Washington Monthly, May, 1999 by George R. Stephanopoulos

A revealing episode in George Stephanopoulos' White House memoir All Too Human confirms what many of us have long suspected: Hillary Clinton made the fatal decision to stonewall on Whitewater in 1993. Here's the story of that crucial moment, one that was to become what Winston Churchill calls "a hinge of fate." By refusing to divulge the relatively trivial sins of the Whitewater land deal, she fed rumors of a major political scandal, and triggered the appointment, of an independent counsel--the beginning of a long scavenger hunt that led to impeachment. It didn't have to be that way. As Lanny Davis explains in the article that follows this one, the best policy with bad news at the White house is to get it out in a way that minimizes the damage.

The decision that spawned impeachment

The hoofbeats were closing in. This time they came from the Ozark home of the busted land deal that began when I was a senior in high school and Bill Clinton was attorney general of Arkansas. Whitewater. After an early 1992 flurry precipitated by a New York Times investigation, the issue had faded when our campaign commissioned an audit that documented how much money the Clintons had lost on the investment. The republicans couldn't effectively exploit the issue because President Bush's son Neil Bush had come under fire for his own involvement with a failed savings and loan. But late in 1993, the Resolution Trust Corporation (the government agency established to manage the aftermath of the 1980s S&L crisis) asked the Justice Department to open a criminal investigation of Madison Guaranty, the S&L managed by Jim McDougal, the Clintons' Whitewater partner. David Hale, a former judge and business associate of McDougal's who was trying to worm his way out of a fraud indictment, offered prosecutors and the press a new hook by alleging that Governor Clinton had pressured him to lend McDougal money.

These new developments, coupled with the miasma of mystery surrounding Vince Foster's suicide, piqued the interest of the Times and The Washington Post. They asked again to review all the Whitewater documents, and a series of faxed questions from the Post sat in the White House for weeks without a formal response. Busy with NAFTA, Somalia, and the crush of other business, I didn't attend the few October and November meetings on the matter. To me Whitewater was old news, the obsession of a few conspiracy theorists. But by early December, the Post was convinced we were hiding something sinister. Executive editor Leonard Downie made a series of extraordinary personal requests for the documents, and Ann Devroy warned me that the paper would go on the warpath unless we answered their questions and released the documents.

I wish we had. If a genie offered me the chance to turn back time and undo a single decision from my White House tenure, I'd head straight to the Oval Office dining room on Saturday morning, Dec. 11, 1993. The night before, Bernie Nussbaum, David Kendall (Clinton's private attorney), and Hillary had persuaded the president to stonewall the Post.
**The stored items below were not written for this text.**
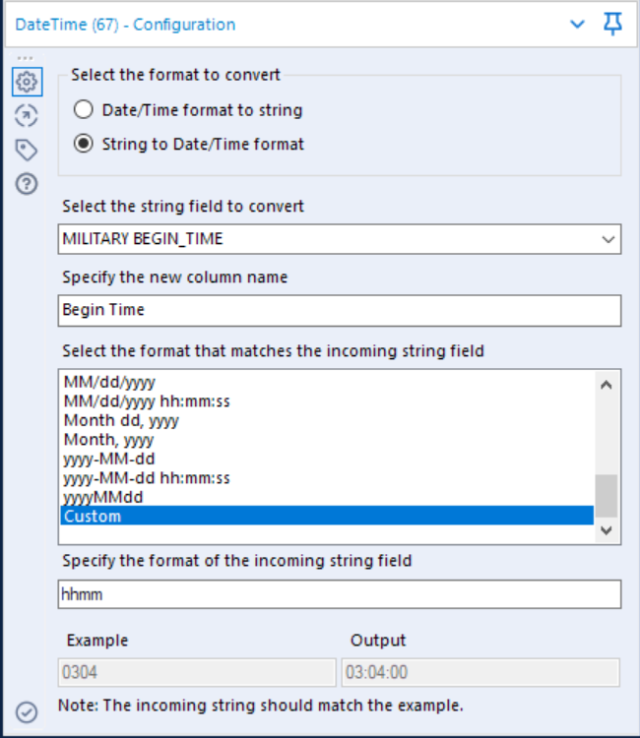Open the MILITARY BEGIN_TIME field dropdown
Image resolution: width=640 pixels, height=738 pixels.
point(339,239)
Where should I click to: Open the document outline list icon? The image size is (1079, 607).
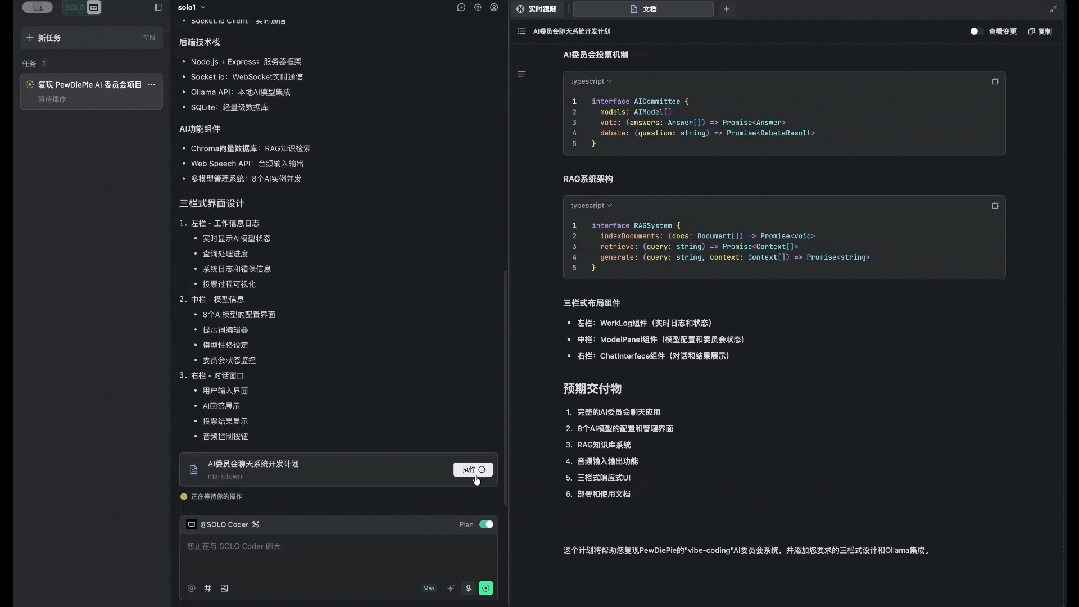[x=521, y=31]
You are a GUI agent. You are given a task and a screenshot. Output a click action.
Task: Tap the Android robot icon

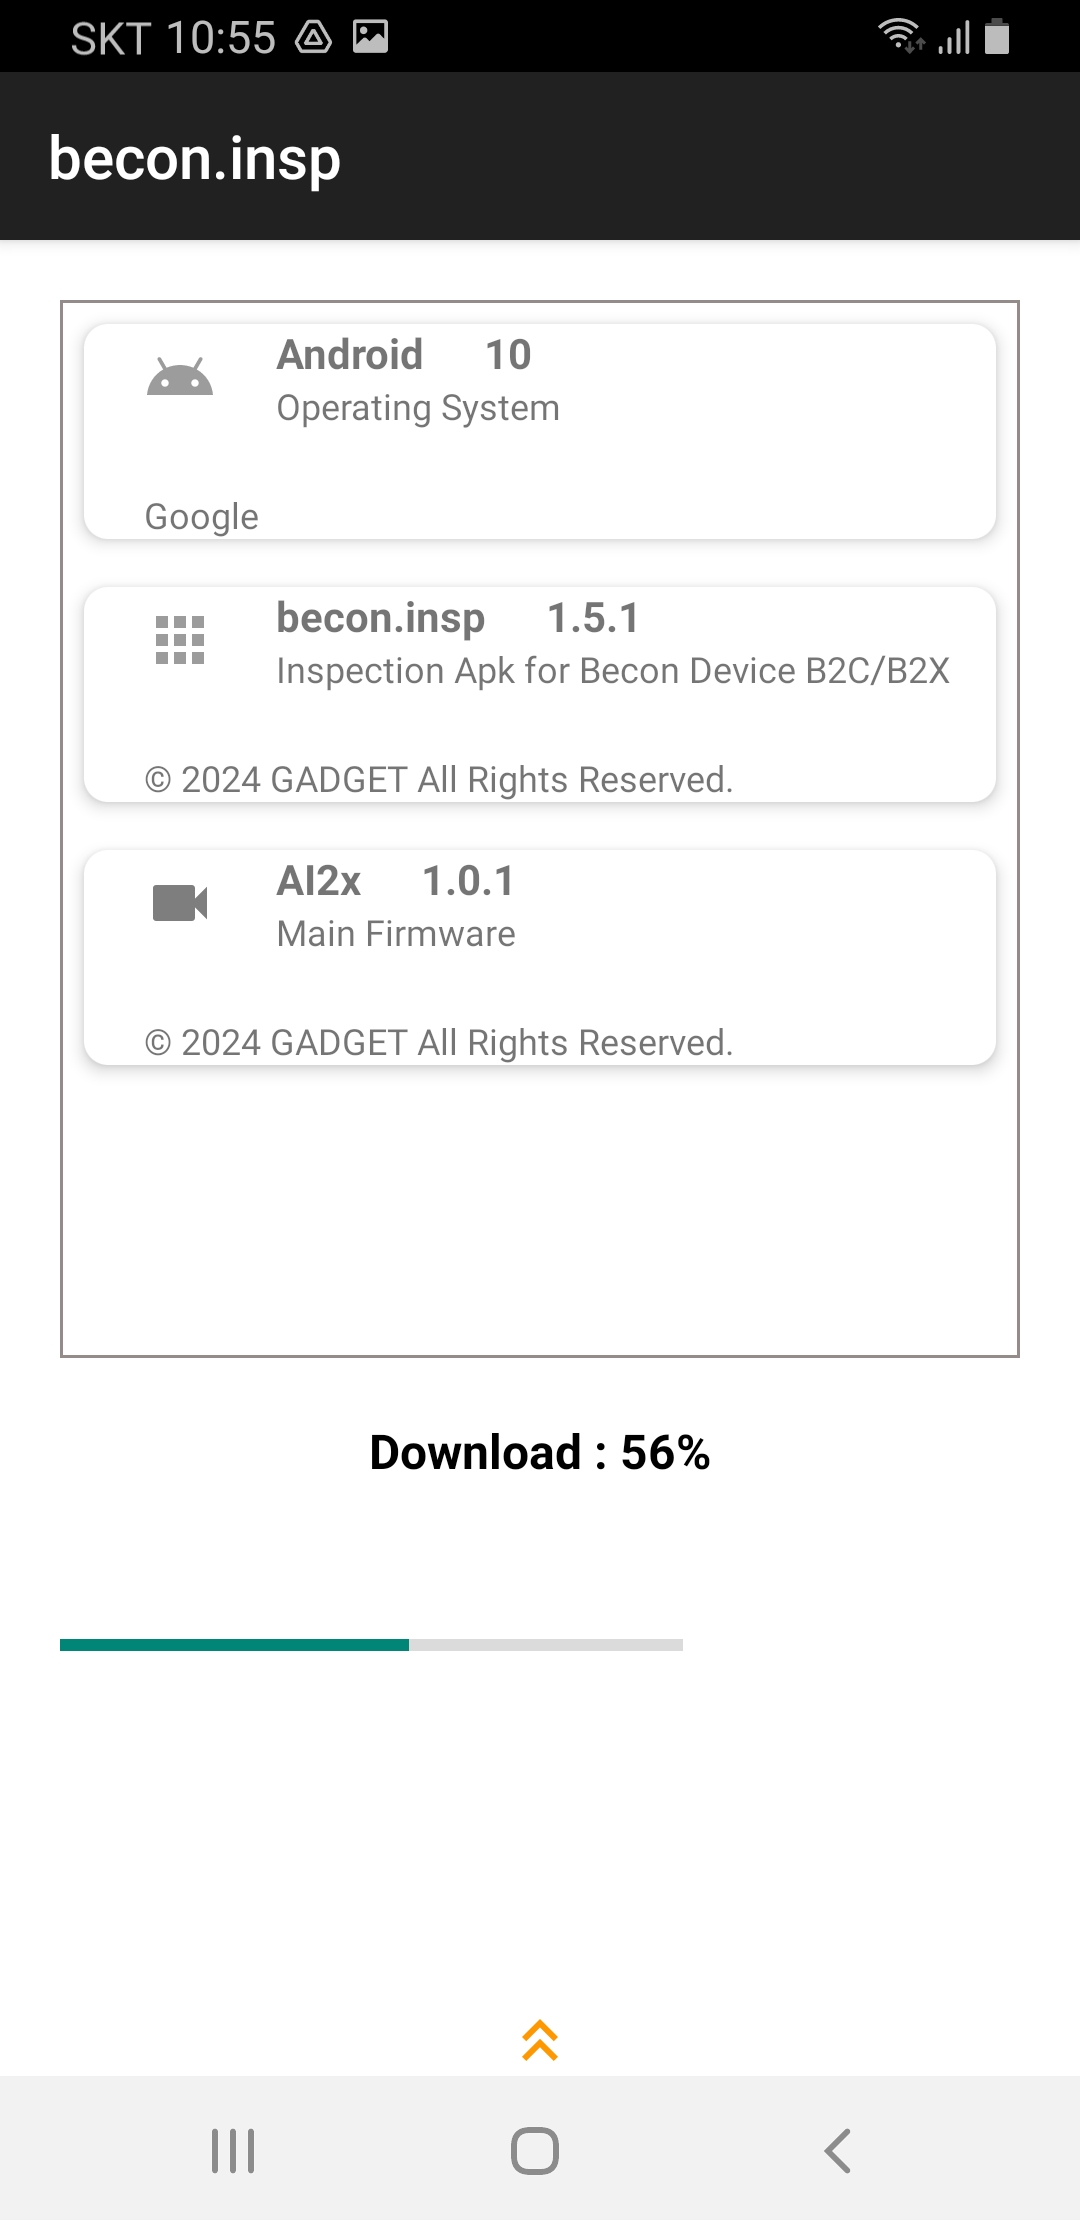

All three were tough trial attorneys who were determined to follow a close-hold strategy more appropriate for corporate litigation than presidential politics. The possibility that the Clintons would be implicated in wrongdoing by any investigation of Madison Guaranty was extremely low, but the lawyers were taking nothing for granted. Hillary also feared that the Post inquiry was an invasive fishing expedition that would only create more inquiries. They all underestimated, however, the media reality that reporters want most what they're told they can't have, the political reality that a president's right to privacy is limited by the public's right to know, and the cultural reality that the country probably wouldn't care about the ins and outs of an old land deal as long as it didn't look as if the Clintons had something to hide.

On Saturday morning, just after the radio address, Mack gave Gergen and me one last chance to convince Clinton the only way to kill the story was to cooperate with the Post.

The president was sitting at the head of his small oval table, sipping a mug of decaf, with a pile of folders in front of him. Gergen and I were on either side. For once, though, the two of us were arguing the same case. Although we often clashed on policy matters, we both insisted now that turning over the Whitewater documents was the only way to manage the story. The president seemed to agree. "I don't have a big problem with giving them what we have," he said, almost apologetically, his mind elsewhere (that weekend, he was preparing to replace Secretary of Defense Aspin). "But Hillary ..."

Saying her name flipped a switch in his head. Suddenly, his eyes lit up, and two years' worth of venom spewed out of his mouth. You could usually tell when Clinton was making Hillary's argument: Even if he was yelling, his voice had a flat quality, as if he were a high school debater speeding through a series of memorized facts. The anti-press script was familiar to me by now. "No, you're wrong," he said. "The questions won't stop. At the Sperling breakfast, I answered more questions about my private life than any candidate ever, and what did that get me? They'll always want more. No president has ever been treated like I've been treated."